■ What is being asked
A complete answer lists every line of the entries below where the string "Given" appears.

■ Data under study
Start of Block
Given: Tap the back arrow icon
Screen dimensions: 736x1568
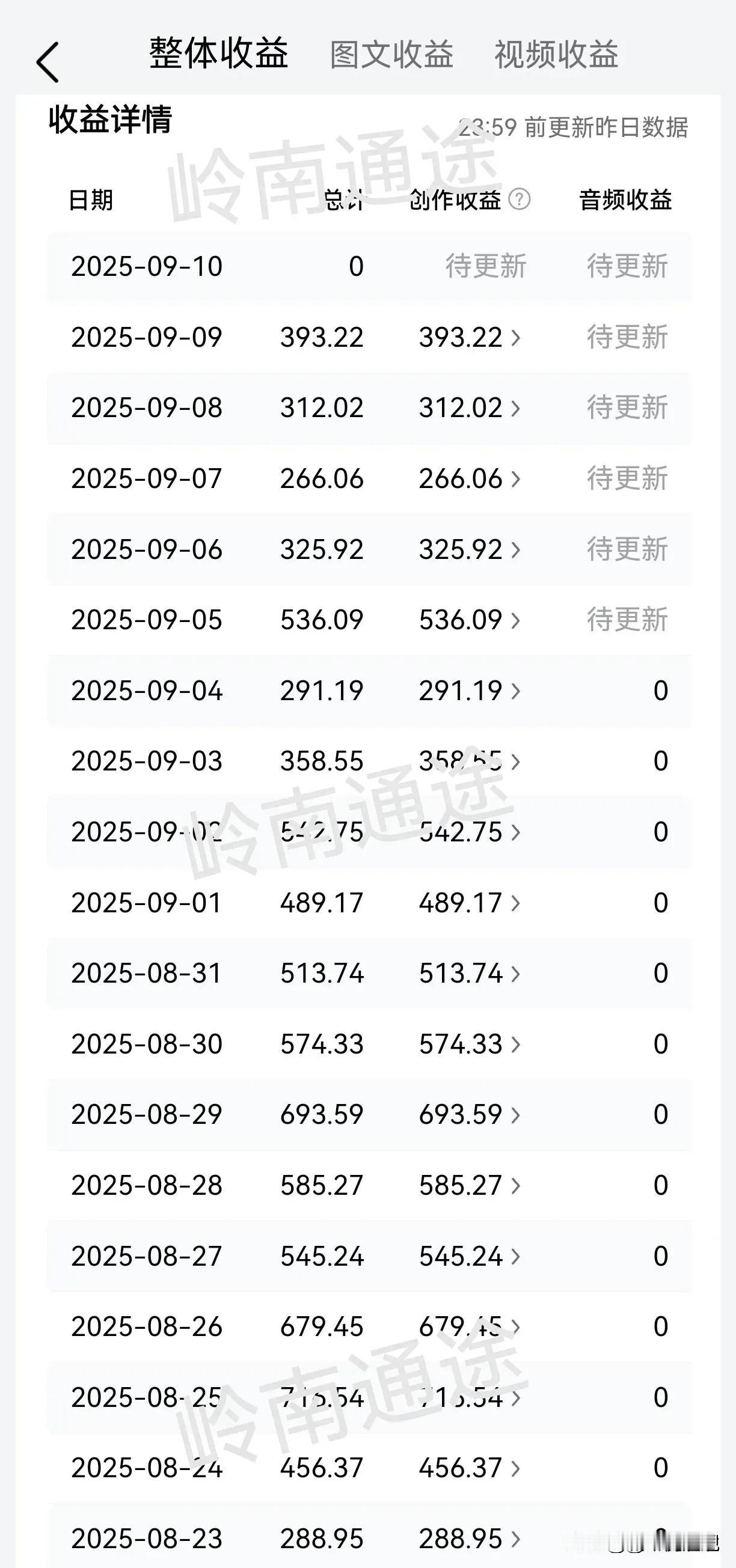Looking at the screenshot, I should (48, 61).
End of Block
Start of Block
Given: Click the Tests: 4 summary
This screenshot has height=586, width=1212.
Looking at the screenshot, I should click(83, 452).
End of Block
Start of Block
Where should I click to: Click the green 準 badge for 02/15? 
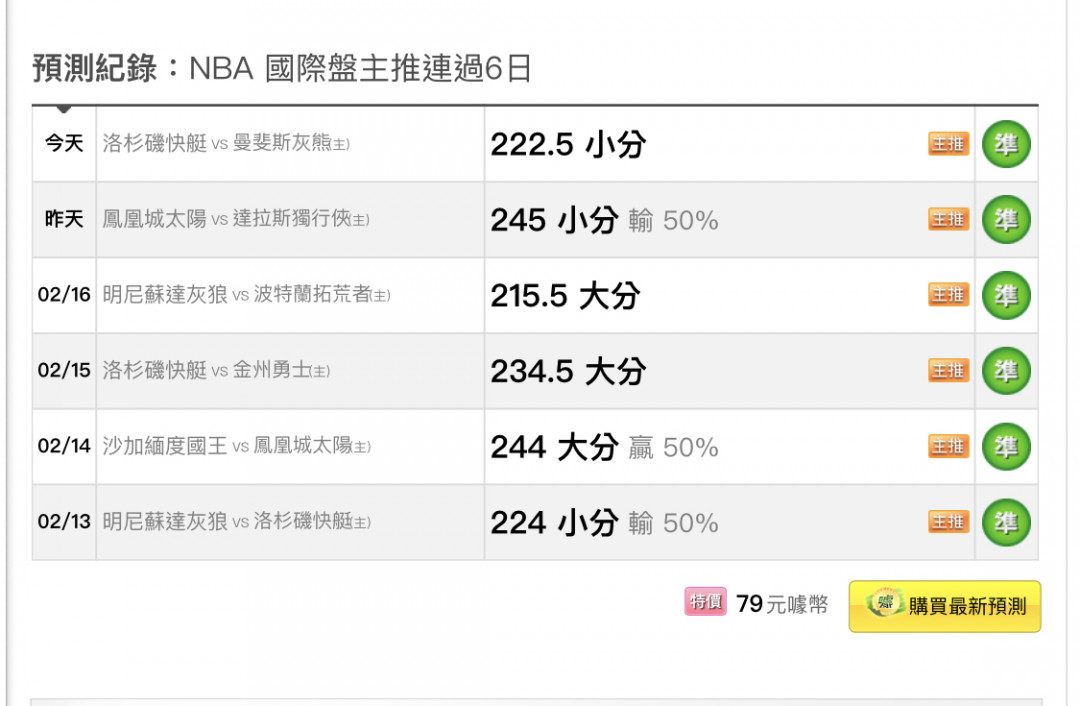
End of Block
■ Written solution
Given: Tap the back arrow icon
Given: Click the Tests: 4 summary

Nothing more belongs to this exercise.